Stored entries:
• • • •

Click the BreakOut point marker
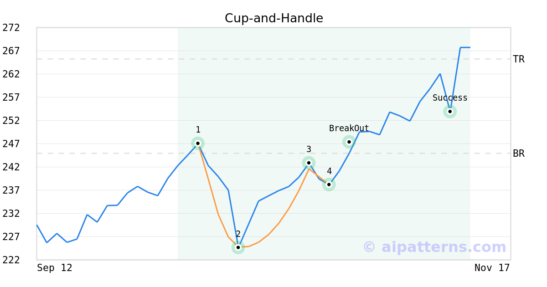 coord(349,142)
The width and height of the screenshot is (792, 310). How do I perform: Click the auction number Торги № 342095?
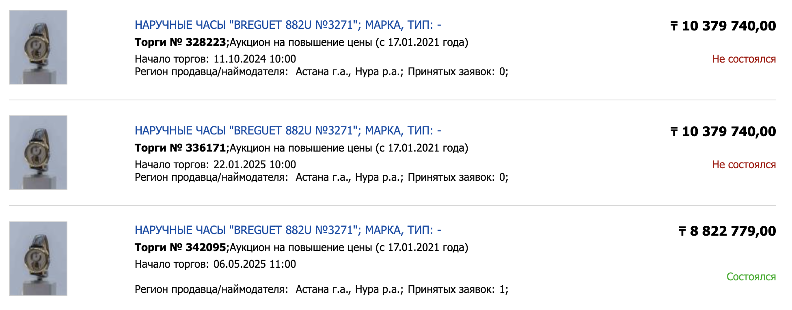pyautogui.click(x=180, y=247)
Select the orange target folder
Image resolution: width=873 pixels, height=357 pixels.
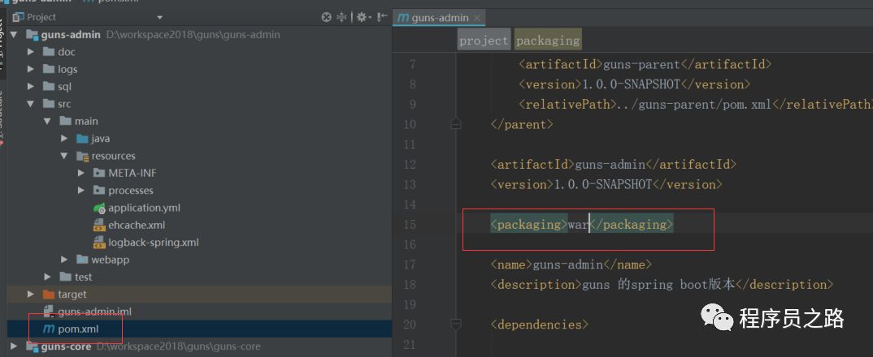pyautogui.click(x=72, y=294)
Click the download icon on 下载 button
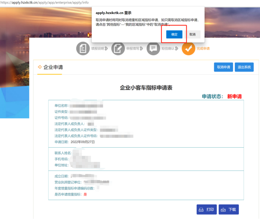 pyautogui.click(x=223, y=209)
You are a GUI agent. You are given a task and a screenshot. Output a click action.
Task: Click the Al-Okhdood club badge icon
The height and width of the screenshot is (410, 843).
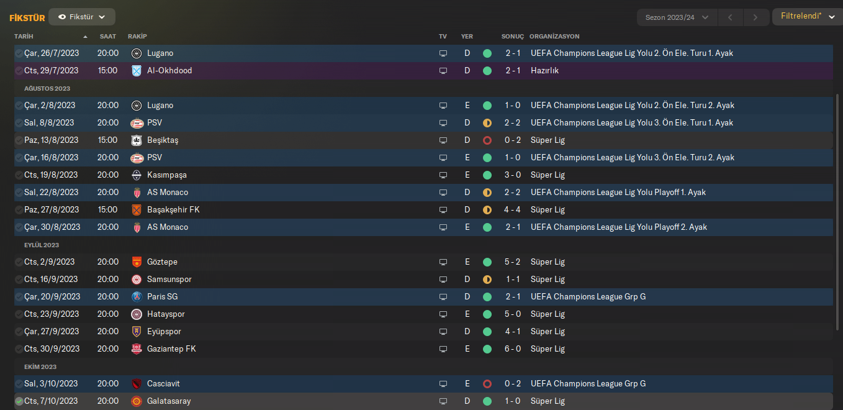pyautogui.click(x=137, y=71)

• • • •

**TASK GOAL**
Repeat each record verbatim, pictures excluded.

**ANSWER BOX**
Click the BreakOut point marker
 coord(349,142)
The width and height of the screenshot is (792, 310). How do I perform: Click the auction number Торги № 342095?
pyautogui.click(x=180, y=247)
Select the orange target folder
Image resolution: width=873 pixels, height=357 pixels.
pyautogui.click(x=72, y=294)
Click the download icon on 下载 button
 pyautogui.click(x=223, y=209)
You are a GUI agent. You are given a task and a screenshot. Output a click action.
Task: Click the Al-Okhdood club badge icon
The height and width of the screenshot is (410, 843).
pyautogui.click(x=137, y=71)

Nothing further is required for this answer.